There is even a Cadbury Couture night on July 19, with folks on the runway wrapped with Cadbury foils, as well as chocolate decorating, chocolate painting and the Larnach Castle Cadbury Winter Ball.
The week finishes off with something called the Cadbury Jaffa Race. Jaffas are a Kiwi favourite; balls of orange and sugar-coated chocolate made in New Zealand since 1931. For the big race, they send giant Cadbury Jaffas hurtling down Baldwin Street in Dunedin, which locals claim is the world’s steepest street.
2. Gumboot Day
Taihape is a small town in the center of the North Island that prides itself on being ‘the gumboot capital of the world‘. Every year since 1985, the community celebrates Gumboot Day — a fun-filled family event that includes the town’s famed gumboot throwing contest. The iconic festival is held on the Tuesday after Easter, and its biggest ambition every year is to break the world record for the longest gumboot throw.
Depending on local custom, different rules applies to the sport. In parts of Somerset, for example, the boot is filled with water before being thrown. Some competitions allow a run up before releasing the boot, while others require the throw from a standing position—which can be done by making the thrower stand in an empty dustbin. In Welbury, North Yorkshire, the size of the boot thrown must be large enough to comfortably fit the thrower. Other competitions specify the size of the boot and the manufacturer.
3. The Haka
If you are aware of rugby, you’d know this one quite well. The haka is a traditional Maori war dance. Usually, New Zealand’s All Blacks team, performs this dance although it is also a traditional dance of maori. Earlier, the pre-battle war cries and dances were performed to provoke fear, and proclaim the strength of Maori warriors. This is when they usually perform a haka dance. Now it has become a tradition and you can see the performance if you visit a marae, or if you participate in any special Maori celebrations and rituals.
New Zealand traditionally sing a song Ka Mate, which is a war cry since 1820 by a Maori chief Te Rauparaha. It was first performed by the All Blacks in 1888, but only at away matches until 1986.
The Ka Mate Haka is also performed during high profile funerals or to greet foreign dignitaries. But in 2005, they came up with a newer version called Kapa O Pango, which is exclusive to the All Blacks rugby team and only performed during certain matches.
Nowadays, whenever New Zealand take to the field, nobody knows which version of the Haka they will sing. Against South Africa, Read and Perenara led the team in performing Kapa O Pango.

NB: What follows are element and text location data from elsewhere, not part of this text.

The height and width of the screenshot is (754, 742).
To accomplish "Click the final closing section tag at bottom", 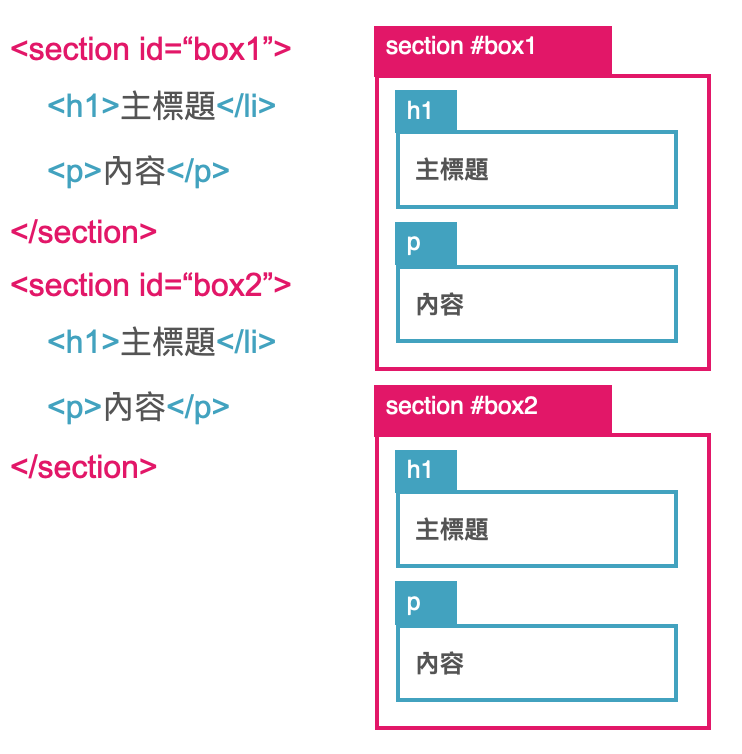I will (83, 467).

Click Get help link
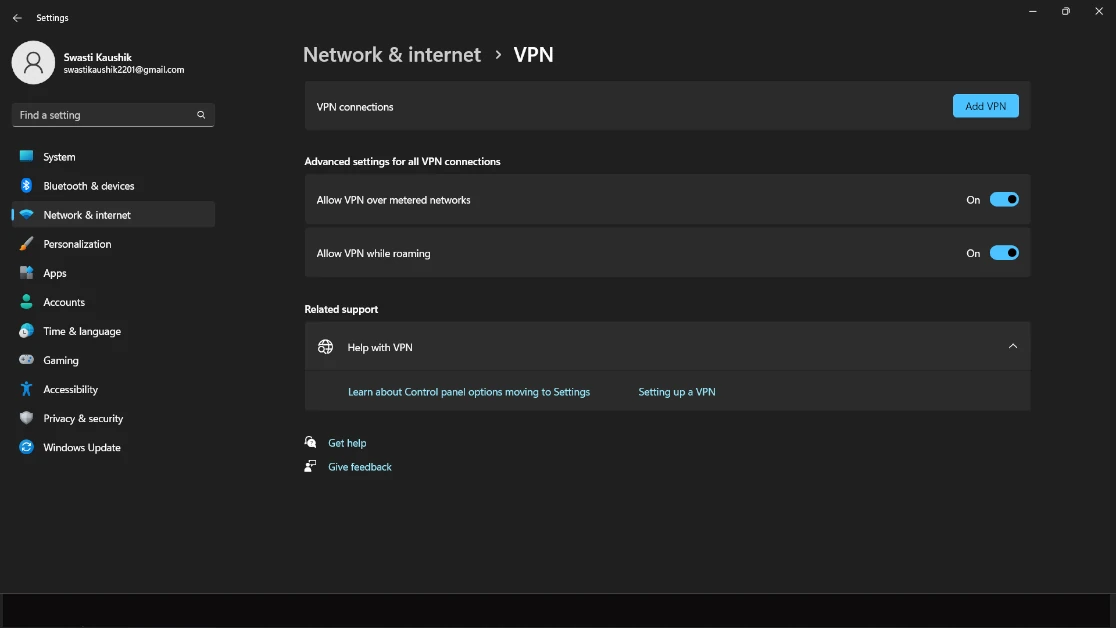pos(347,443)
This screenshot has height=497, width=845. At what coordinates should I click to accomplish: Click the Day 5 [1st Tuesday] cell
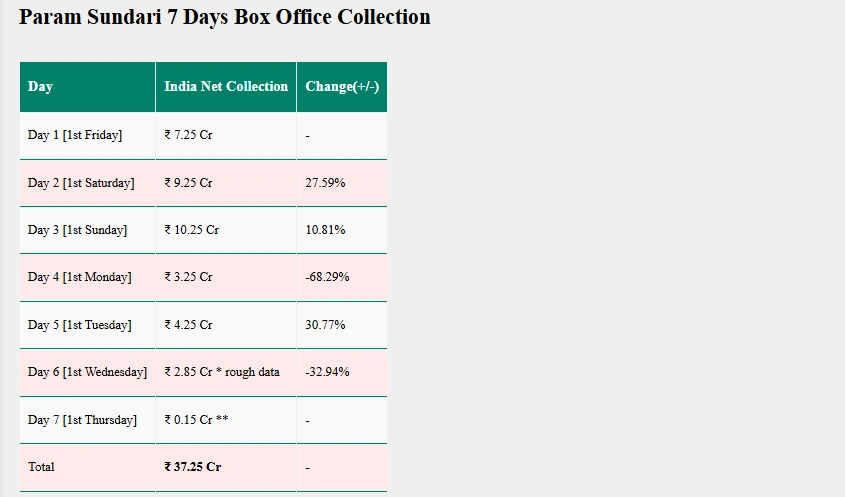[x=87, y=325]
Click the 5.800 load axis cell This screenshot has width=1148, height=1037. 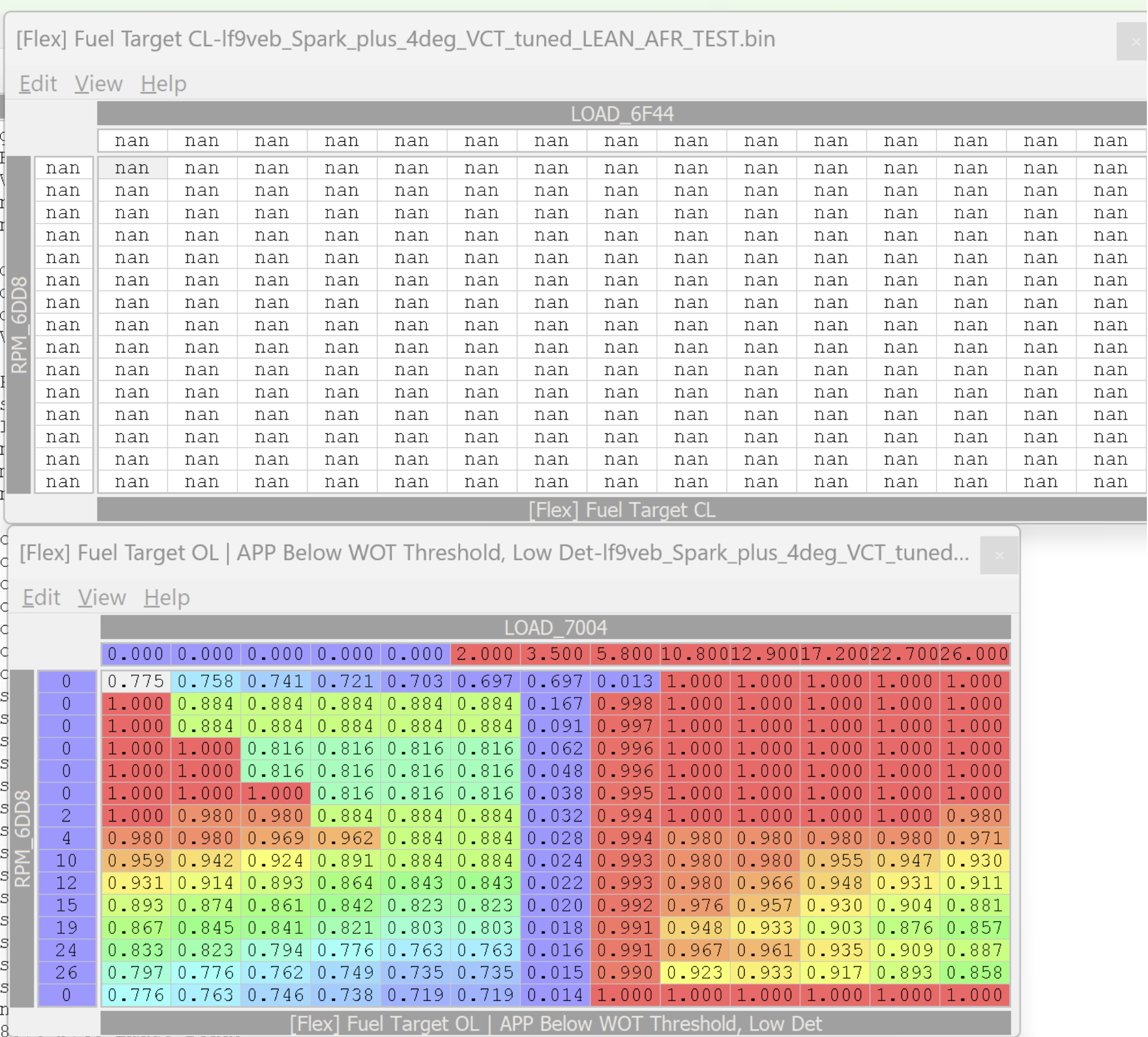pyautogui.click(x=625, y=654)
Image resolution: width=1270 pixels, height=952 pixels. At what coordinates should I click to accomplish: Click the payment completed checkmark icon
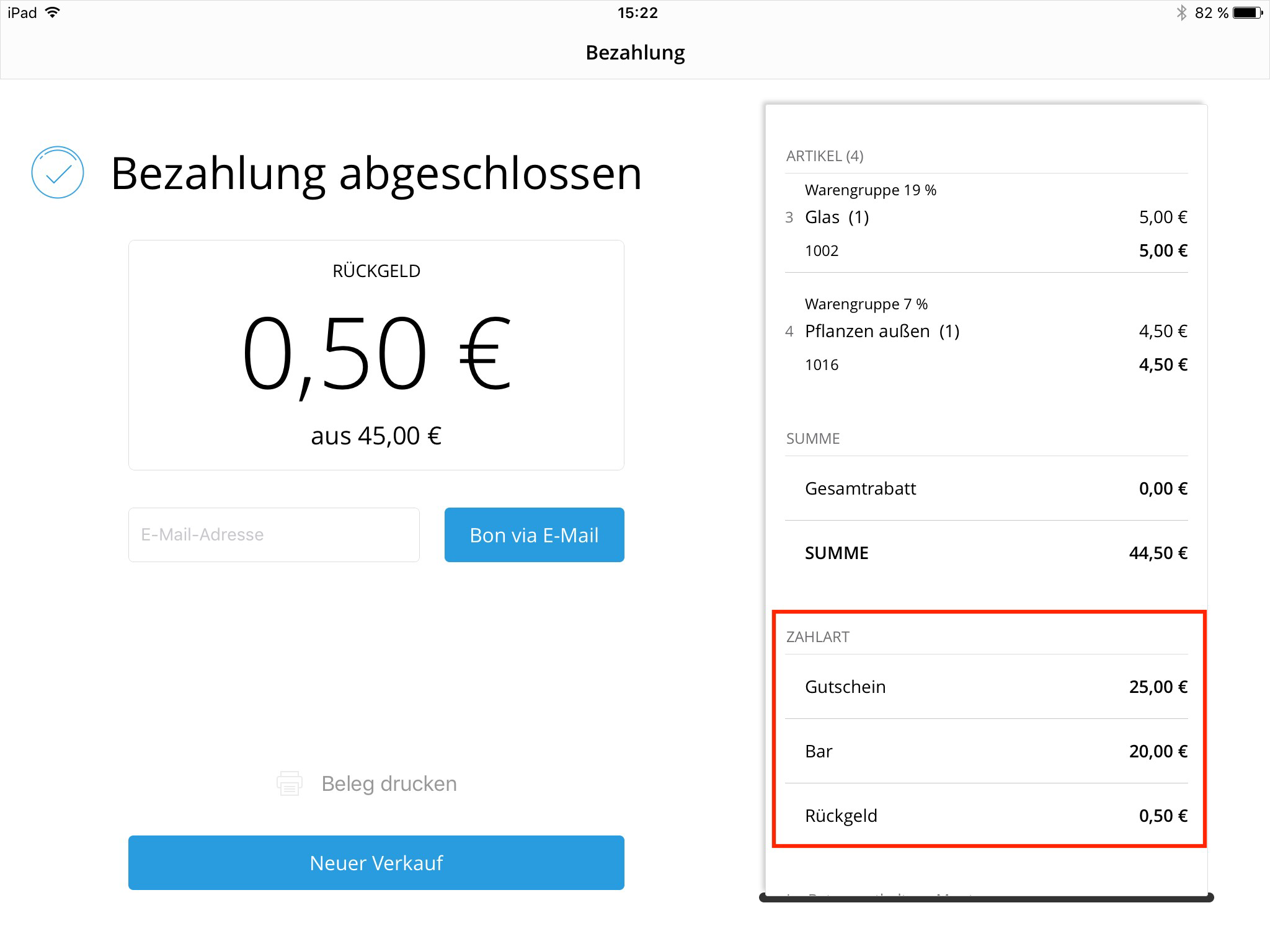(x=58, y=172)
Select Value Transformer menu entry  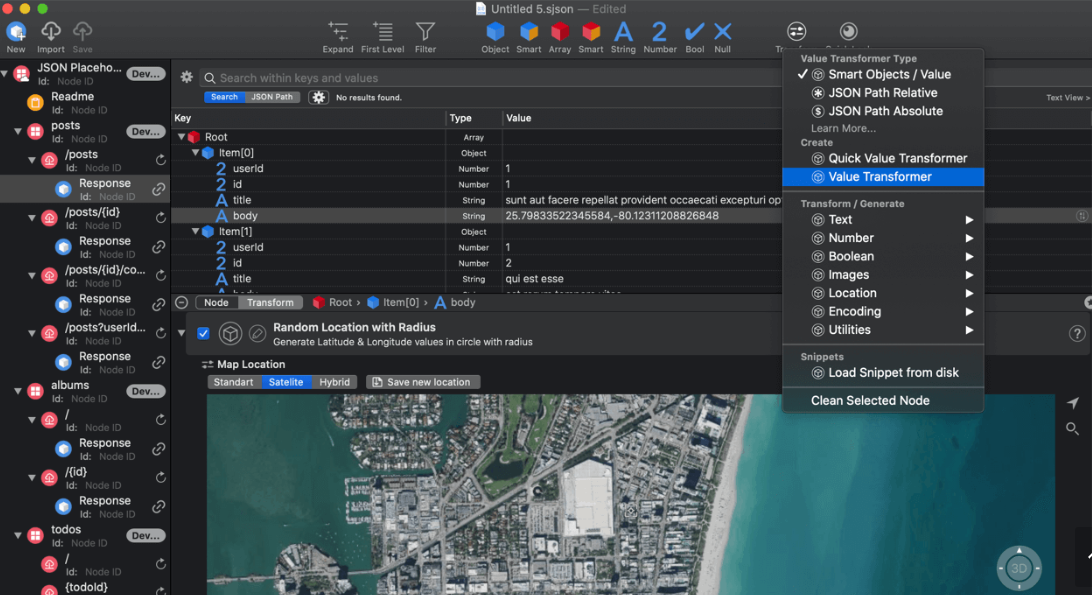(879, 177)
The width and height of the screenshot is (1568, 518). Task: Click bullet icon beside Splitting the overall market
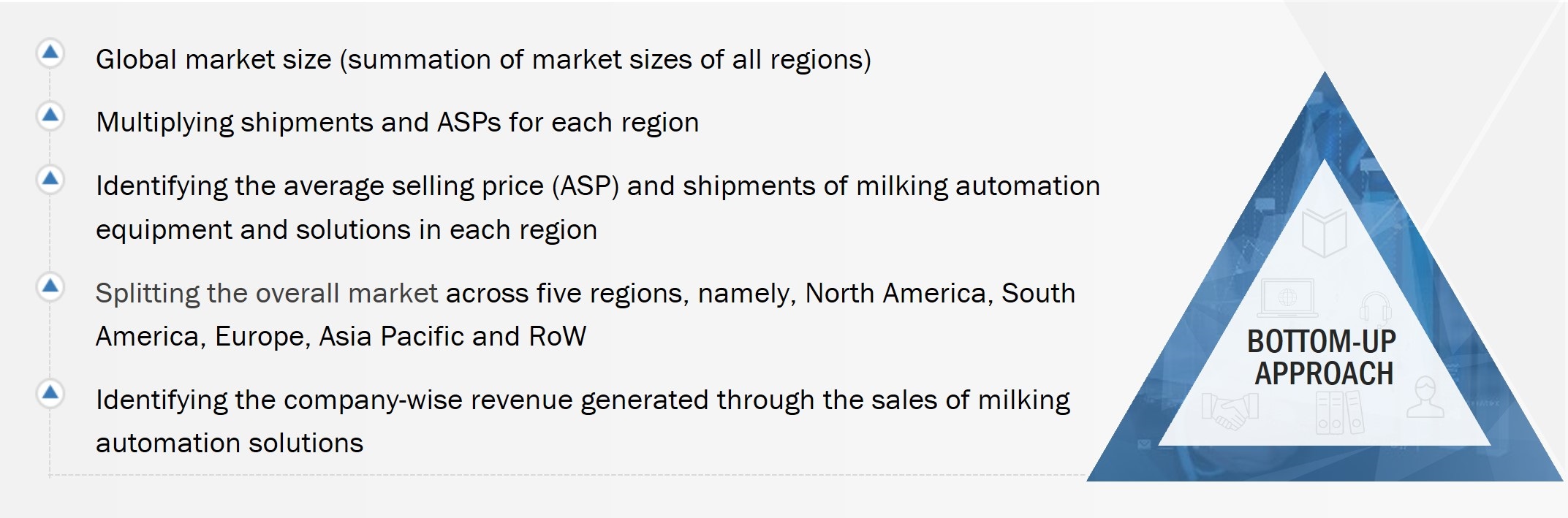[x=50, y=286]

This is a traditional welcoming ceremony if you are going to visit a Maori house (whare), meeting place (marae), or tribe (iwi). This is how they welcome their guests. A powhiri usually begins with three warriors challenging the guests to evaluate if they are entering their territory in peace, while a kaikaranga (female caller) leads the visitors towards them. It is followed by presentations, waiata (traditional songs), and speeches, and then the powhiri end with the hongi – a traditional meal.
5. A Hangi
It is different from hongi. It is a customary Maori cooking method. This is prepared underground, using heated rocks that are buried in a pit oven. Food is kept on top of the stones, meat is cooked first, and other items are covered with flax mats or hessian bags for over three hours during the cooking process. This food is saved for special occasions, though you can have these meals when you take part in various Maori encounters across the country.
Hāngī wraps in flax leaves, but a modern Hāngī is more likely to use mutton cloth, aluminium foil and wire baskets. The baskets are placed on hot stones at the bottom of a hole dug into the ground. They cover the food with a wet cloth and a mound of dirt that traps the heat from the stones.
The Hāngī is left in the ground for about three to four hours, depending on the amount of food. The result of this process is tender meat and delicious vegetables, infused with smoky, earthy flavours.
6. All things Kiwiana
While it is not a tradition that has to be followed, this is something that residents usually cherish and follow. Kiwiana are cultural relics that helped define Kiwi identity and the local way of life. In this tradition, you will find the Edmonds Cookbook, which has been teaching New Zealanders to make their favorite meals for many generations, as well as the classic Buzzy Bee toy, Maori cravings, paua shells, and the pavlova.
These are some of the traditions you will get to see if you happen to visit New Zealand and only the locals know it well.